Joe Bowman

Personal information
- Full name: Joseph Bowman
- Date of birth: 7 November 1902
- Place of birth: Evenwood, County Durham, England
- Date of death: August 1941 (aged 38)
- Place of death: Chesterfield, England
- Position: Left back

Senior career*
- Years: Team / Apps / (Gls)
- 1924−1932: Doncaster Rovers / 182 / (1)
- 1932−1936: Chesterfield / 29 / (0)
- 1936−: Broad Oaks Works

= Joe Bowman (footballer) =

English footballer (1902–1941)

Joseph Bowman (7 November 1902 − August 1941) was an English footballer born in Evenwood, County Durham who played as a left back for Doncaster Rovers and Chesterfield. He played for Doncaster in the Third Division North between 1924 and 1932 and made 201 appearances in all competitions.

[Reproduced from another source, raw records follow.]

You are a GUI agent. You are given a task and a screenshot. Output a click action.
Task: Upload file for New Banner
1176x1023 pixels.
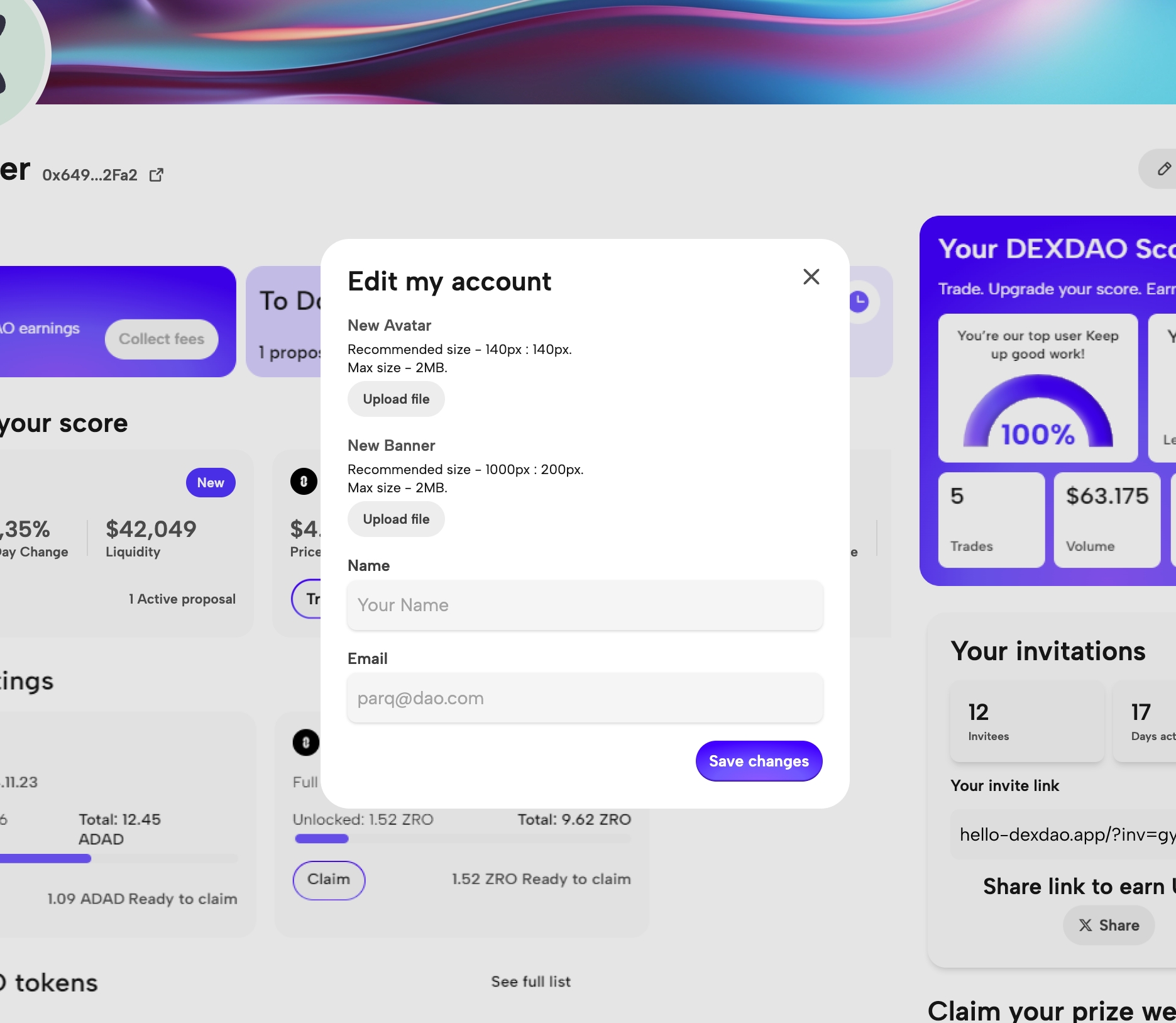396,519
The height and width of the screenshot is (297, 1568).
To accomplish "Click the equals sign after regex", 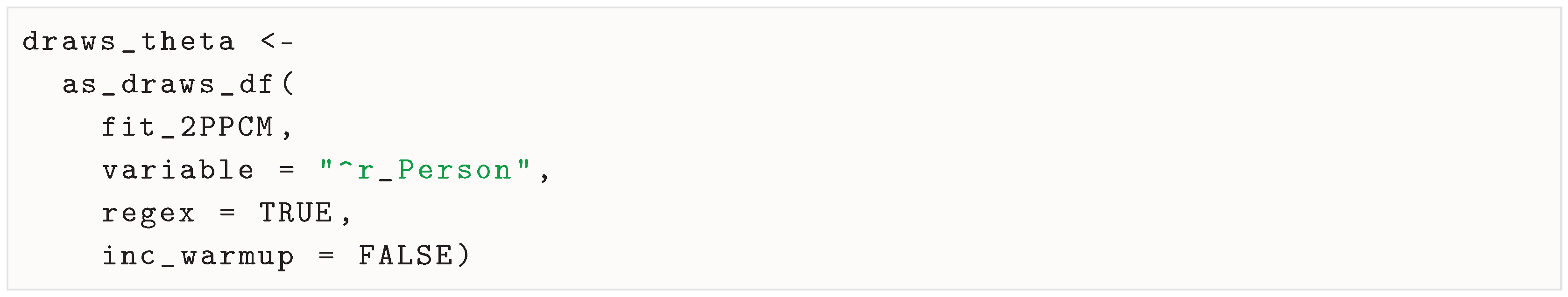I will pos(228,213).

Bowman left to play for Chesterfield in League Division 2 in the 1931–32 season, making his debut at Tottenham Hotspur in a 3−3 draw on 13 February 1932. He appeared 31 times in total, playing his last first team game against Stoke City on 15 April 1933.

After Chesterfield, he moved into non-league football including playing for Broad Oaks Works. He died in 1941 at 38 years of age.